YOUR GOAL:
Convert the records, from the start through the line containing "MyBB Group (304, 1520)", into a Markdown table with the columns Row and Line, and leave out any blank lines.

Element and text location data
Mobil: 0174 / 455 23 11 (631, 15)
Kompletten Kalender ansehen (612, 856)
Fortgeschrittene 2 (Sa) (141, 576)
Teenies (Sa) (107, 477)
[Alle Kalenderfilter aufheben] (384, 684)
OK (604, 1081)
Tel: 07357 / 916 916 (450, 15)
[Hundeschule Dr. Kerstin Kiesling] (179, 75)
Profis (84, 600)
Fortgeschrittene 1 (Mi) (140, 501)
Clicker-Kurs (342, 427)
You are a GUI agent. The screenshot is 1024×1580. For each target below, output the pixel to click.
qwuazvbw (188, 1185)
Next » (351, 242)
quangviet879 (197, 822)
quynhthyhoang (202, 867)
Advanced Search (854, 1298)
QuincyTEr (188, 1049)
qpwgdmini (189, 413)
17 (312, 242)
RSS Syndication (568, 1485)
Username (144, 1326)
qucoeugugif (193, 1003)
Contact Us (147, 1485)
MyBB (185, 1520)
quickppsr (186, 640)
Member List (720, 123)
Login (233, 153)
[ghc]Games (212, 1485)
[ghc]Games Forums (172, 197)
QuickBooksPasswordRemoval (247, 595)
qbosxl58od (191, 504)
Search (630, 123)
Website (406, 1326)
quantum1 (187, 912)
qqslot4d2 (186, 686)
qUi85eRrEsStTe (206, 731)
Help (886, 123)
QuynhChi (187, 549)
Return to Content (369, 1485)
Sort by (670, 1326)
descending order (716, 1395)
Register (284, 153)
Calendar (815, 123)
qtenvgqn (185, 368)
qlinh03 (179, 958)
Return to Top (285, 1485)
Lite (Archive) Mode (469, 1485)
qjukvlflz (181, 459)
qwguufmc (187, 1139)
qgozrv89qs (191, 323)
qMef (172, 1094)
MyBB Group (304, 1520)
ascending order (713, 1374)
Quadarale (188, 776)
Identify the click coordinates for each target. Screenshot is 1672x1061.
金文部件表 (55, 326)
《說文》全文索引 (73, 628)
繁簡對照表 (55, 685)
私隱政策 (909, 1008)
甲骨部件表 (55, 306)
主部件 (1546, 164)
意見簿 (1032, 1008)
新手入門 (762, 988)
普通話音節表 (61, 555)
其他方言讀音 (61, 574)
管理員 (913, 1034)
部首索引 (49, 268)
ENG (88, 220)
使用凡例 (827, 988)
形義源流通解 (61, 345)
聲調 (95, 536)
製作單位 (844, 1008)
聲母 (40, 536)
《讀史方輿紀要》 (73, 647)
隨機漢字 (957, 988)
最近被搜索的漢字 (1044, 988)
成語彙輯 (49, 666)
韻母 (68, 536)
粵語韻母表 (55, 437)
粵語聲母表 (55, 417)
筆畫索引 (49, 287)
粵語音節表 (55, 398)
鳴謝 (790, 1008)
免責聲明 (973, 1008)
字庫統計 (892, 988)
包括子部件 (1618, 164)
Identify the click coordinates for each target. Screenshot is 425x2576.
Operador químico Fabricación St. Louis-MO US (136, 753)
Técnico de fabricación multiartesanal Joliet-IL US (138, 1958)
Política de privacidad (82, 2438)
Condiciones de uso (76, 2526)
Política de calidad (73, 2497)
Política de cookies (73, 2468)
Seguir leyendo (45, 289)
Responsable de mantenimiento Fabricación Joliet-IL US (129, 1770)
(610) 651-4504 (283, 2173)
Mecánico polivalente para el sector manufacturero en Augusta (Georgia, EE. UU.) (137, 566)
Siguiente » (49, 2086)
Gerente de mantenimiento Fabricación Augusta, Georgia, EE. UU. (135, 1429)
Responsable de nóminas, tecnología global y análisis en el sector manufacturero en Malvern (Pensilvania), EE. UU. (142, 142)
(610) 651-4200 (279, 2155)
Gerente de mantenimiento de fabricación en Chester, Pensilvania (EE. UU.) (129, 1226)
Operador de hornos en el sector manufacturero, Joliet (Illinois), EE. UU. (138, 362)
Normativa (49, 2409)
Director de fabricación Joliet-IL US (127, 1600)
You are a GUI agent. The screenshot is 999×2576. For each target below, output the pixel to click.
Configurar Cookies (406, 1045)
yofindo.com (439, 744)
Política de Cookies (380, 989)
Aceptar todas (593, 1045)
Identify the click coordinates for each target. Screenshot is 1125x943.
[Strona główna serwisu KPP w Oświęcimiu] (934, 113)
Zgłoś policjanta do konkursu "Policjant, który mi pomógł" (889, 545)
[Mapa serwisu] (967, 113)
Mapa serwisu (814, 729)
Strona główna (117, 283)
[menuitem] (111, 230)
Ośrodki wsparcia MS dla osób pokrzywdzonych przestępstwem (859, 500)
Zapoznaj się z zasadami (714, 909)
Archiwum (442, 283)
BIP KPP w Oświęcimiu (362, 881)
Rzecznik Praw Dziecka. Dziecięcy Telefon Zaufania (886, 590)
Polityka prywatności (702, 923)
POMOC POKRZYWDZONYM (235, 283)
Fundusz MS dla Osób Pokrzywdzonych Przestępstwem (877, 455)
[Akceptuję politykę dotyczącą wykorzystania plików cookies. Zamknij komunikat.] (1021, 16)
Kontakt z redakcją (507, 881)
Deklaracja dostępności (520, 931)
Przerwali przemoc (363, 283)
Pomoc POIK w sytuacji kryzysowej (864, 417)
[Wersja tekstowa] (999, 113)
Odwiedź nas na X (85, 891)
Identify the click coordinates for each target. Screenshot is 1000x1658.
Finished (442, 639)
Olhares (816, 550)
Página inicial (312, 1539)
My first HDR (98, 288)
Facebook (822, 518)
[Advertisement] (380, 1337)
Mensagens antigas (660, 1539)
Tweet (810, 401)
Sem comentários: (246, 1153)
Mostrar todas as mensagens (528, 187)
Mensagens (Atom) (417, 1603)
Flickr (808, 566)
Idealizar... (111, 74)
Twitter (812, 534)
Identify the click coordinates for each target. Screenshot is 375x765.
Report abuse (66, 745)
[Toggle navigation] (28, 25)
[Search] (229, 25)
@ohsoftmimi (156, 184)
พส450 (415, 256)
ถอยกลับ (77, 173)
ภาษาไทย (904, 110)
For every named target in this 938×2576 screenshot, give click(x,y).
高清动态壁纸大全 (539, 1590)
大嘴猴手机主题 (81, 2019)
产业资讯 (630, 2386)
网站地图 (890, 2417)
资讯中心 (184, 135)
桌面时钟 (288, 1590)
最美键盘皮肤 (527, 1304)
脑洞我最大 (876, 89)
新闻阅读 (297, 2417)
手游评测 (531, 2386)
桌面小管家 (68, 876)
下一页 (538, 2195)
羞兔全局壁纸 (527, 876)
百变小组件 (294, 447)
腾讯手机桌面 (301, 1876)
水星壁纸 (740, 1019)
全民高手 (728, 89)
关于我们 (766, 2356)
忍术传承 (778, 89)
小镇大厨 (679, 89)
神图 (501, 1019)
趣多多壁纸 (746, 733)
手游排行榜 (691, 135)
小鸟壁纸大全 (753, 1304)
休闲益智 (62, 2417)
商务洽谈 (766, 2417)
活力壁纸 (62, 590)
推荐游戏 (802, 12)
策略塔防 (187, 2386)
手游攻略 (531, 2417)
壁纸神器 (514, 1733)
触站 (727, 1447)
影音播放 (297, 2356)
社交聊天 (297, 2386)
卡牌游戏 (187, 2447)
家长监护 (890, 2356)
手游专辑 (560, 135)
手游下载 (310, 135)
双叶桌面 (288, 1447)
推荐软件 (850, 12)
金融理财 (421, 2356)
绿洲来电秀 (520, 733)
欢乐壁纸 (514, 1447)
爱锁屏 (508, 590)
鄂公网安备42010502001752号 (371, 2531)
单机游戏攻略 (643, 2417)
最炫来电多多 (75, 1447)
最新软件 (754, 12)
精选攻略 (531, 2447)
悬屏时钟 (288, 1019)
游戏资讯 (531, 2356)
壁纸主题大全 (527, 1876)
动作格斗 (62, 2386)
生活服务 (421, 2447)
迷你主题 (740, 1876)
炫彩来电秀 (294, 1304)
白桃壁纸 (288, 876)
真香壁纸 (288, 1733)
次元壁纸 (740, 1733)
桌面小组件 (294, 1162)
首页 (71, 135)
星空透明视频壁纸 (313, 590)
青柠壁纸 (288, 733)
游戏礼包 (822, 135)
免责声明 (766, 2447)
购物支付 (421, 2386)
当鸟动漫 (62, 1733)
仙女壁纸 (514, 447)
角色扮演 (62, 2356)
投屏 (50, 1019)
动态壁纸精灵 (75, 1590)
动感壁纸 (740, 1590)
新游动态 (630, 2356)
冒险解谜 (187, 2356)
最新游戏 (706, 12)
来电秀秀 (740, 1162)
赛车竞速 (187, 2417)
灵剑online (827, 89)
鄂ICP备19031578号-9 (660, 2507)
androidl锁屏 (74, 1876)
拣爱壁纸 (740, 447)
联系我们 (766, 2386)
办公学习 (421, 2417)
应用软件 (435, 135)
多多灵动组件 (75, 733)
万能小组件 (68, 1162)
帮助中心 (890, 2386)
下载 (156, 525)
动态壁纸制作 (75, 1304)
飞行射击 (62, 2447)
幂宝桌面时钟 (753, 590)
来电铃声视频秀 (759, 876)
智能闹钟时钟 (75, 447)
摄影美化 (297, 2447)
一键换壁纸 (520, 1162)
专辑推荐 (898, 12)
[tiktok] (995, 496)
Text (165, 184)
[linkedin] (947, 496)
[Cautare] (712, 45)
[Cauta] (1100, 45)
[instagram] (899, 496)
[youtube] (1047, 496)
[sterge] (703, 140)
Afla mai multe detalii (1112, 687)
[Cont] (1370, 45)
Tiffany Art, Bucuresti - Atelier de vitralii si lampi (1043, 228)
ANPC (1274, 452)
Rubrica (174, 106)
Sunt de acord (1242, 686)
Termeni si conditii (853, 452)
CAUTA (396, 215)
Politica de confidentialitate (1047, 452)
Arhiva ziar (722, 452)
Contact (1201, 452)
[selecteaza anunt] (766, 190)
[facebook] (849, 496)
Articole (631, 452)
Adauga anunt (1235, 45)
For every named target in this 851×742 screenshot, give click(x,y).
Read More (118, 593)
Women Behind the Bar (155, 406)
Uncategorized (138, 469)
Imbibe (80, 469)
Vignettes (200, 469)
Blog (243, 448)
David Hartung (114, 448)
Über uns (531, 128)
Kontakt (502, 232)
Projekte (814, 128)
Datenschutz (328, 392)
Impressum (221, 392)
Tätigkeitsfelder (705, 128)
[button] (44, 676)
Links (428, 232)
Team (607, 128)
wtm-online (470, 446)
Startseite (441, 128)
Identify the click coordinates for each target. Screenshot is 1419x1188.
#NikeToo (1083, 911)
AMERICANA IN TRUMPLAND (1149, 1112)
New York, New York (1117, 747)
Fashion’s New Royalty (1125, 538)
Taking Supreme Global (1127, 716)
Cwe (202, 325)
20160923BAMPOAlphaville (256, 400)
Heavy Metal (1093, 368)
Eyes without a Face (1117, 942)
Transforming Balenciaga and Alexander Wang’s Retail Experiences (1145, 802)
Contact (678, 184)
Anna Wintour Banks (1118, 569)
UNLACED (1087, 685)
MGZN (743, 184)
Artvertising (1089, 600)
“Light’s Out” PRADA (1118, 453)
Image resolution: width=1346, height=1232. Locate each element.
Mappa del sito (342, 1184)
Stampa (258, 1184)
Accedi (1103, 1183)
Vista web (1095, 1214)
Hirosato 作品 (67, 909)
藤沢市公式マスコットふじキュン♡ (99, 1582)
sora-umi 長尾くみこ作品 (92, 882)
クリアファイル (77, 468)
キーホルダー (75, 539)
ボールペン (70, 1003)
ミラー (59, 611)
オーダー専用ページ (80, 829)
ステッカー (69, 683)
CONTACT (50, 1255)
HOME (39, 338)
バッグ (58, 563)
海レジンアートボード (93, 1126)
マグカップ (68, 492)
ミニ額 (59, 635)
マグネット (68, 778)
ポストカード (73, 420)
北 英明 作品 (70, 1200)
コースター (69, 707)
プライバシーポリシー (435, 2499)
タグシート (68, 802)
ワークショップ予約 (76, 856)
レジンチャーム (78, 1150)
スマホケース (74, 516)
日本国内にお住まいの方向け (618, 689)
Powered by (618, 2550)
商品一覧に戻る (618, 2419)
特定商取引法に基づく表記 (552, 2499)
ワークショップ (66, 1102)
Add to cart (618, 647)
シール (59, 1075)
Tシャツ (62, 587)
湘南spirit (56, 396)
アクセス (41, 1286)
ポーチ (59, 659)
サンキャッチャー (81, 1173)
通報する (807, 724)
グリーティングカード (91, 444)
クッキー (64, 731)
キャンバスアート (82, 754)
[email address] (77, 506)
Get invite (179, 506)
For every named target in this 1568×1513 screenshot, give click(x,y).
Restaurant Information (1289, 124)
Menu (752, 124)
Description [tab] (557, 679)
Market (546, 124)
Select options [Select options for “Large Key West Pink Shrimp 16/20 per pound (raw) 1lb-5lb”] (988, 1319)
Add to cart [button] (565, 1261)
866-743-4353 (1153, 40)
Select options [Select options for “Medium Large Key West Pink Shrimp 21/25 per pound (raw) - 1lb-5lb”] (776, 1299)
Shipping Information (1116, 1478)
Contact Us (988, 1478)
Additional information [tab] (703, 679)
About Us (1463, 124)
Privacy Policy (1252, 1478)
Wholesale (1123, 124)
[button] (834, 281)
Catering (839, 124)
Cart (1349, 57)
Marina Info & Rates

EXPECTED OUTPUT:
| Row | Line |
|---|---|
| 1 | Mobil: 0174 / 455 23 11 (631, 15) |
| 2 | Kompletten Kalender ansehen (612, 856) |
| 3 | Fortgeschrittene 2 (Sa) (141, 576) |
| 4 | Teenies (Sa) (107, 477) |
| 5 | [Alle Kalenderfilter aufheben] (384, 684) |
| 6 | OK (604, 1081) |
| 7 | Tel: 07357 / 916 916 (450, 15) |
| 8 | [Hundeschule Dr. Kerstin Kiesling] (179, 75) |
| 9 | Profis (84, 600) |
| 10 | Fortgeschrittene 1 (Mi) (140, 501) |
| 11 | Clicker-Kurs (342, 427) |
| 12 | You are a GUI agent. The screenshot is 1024×1580. For each target below, output the pixel to click. |
| 13 | qwuazvbw (188, 1185) |
| 14 | Next » (351, 242) |
| 15 | quangviet879 (197, 822) |
| 16 | quynhthyhoang (202, 867) |
| 17 | Advanced Search (854, 1298) |
| 18 | QuincyTEr (188, 1049) |
| 19 | qpwgdmini (189, 413) |
| 20 | 17 (312, 242) |
| 21 | RSS Syndication (568, 1485) |
| 22 | Username (144, 1326) |
| 23 | qucoeugugif (193, 1003) |
| 24 | Contact Us (147, 1485) |
| 25 | MyBB (185, 1520) |
| 26 | quickppsr (186, 640) |
| 27 | Member List (720, 123) |
| 28 | Login (233, 153) |
| 29 | [ghc]Games (212, 1485) |
| 30 | [ghc]Games Forums (172, 197) |
| 31 | QuickBooksPasswordRemoval (247, 595) |
| 32 | qbosxl58od (191, 504) |
| 33 | Search (630, 123) |
| 34 | Website (406, 1326) |
| 35 | quantum1 (187, 912) |
| 36 | qqslot4d2 (186, 686) |
| 37 | qUi85eRrEsStTe (206, 731) |
| 38 | Help (886, 123) |
| 39 | QuynhChi (187, 549) |
| 40 | Return to Content (369, 1485) |
| 41 | Sort by (670, 1326) |
| 42 | descending order (716, 1395) |
| 43 | Register (284, 153) |
| 44 | Calendar (815, 123) |
| 45 | qtenvgqn (185, 368) |
| 46 | qlinh03 (179, 958) |
| 47 | Return to Top (285, 1485) |
| 48 | Lite (Archive) Mode (469, 1485) |
| 49 | qjukvlflz (181, 459) |
| 50 | qwguufmc (187, 1139) |
| 51 | qgozrv89qs (191, 323) |
| 52 | qMef (172, 1094) |
| 53 | MyBB Group (304, 1520) |